In his article Focus: Searching for Growth, Chris White argued:
The greatest value across all asset classes at the present time lies in large-cap, blue-chip, high-yielding equities. Equity income funds have come under fire for all being invested in the same stocks in this area of the market ... with UK FTSE 100 companies receiving 70 per cent of their earnings from outside the UK, our globalised stockmarket is not just aligned to UK GDP, but more to a blend of international economies, most of which can be expected to grow faster than the UK in 2011 ... Investors should start to look to sectors which benefit from rising inflation, interest rates and bond yields such as insurance, oil, tobacco, utilities and food retail.The Motley Fool quotes the following recent statement by Neil Woodford in this article:
I am invested in some of the best quality companies in the UK stock market on ludicrously cheap valuations. In my opinion, this is the best investment opportunity since the tech bubble in 2000.As an experiment, I sought confirming/disconfirming evidence for the bullish case on defensive shares. I chose 7 large-cap defensive companies at random: £AZN, £BATS, £CNA, £DGE, £TEP, £TSCO, £ULVR. I compiled the following table:
PER PILE Y10 Y0
AZN 6.8 10 1.4 5.7
BATS 13.6 70 5.6 3.5
CNA 12.6 50 1.2 4.5
DGE 15.0 50 3.1 3.4
TEP 15.7 50 1.6 4.9
TSCO 11.7 0 1.9 3.8
ULVR 14.4 40 2.6 3.8
The key to understanding the table is as follows:
PER - is the latest rolling Price/Earnings ratio
PILE - "percentile" - the percentile to which a company's current PE ratio fits over the last decade. So, with AZN on 10, it means that only 10% of the time has its PER been lower. PERs have been taken at approximate year-end snapshots, rather than being calculated on a daily basis. They should be considered as indicative, rather than precise.
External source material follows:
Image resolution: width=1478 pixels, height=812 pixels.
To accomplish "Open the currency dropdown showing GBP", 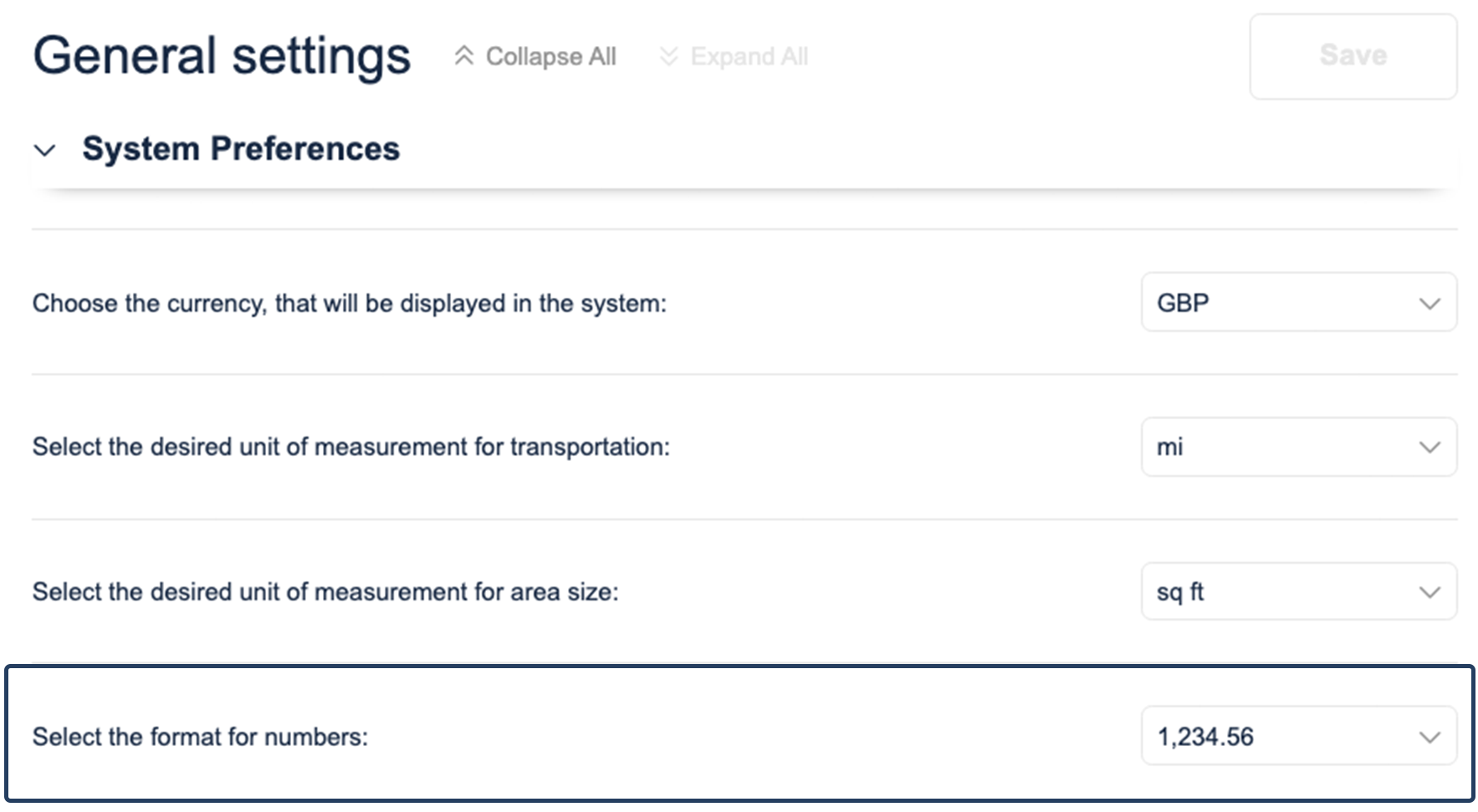I will pos(1288,303).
Y10 - the yield on the company a decade ago, in percentage terms
Y0 - the latest available yield on the company, also in percentage terms
Critics might argue that my sample size is small, and I accept such charges unreservedly. We notice two things:
- the median PILE in the sample above is 50, indicating that, on the whole, there were as many chances as not to buy the companies at more attractive PERs. £AZN and £TSCO stand out as two companies that are on historically cheap terms over the decade, suggesting that there may be significant opportunities for selective bargain-hunting.
- Defensives are now much more attractively valued than they were a decade ago - as evidenced by the fact that the yields have increased (Y10 compared with Y0) in all cases except £BATS. This shouldn't come as a major surprise to most people, though, as markets were at record highs at the turn of the millenium. Interest rates have declined over the decade, whilst yields on defensives have gone up.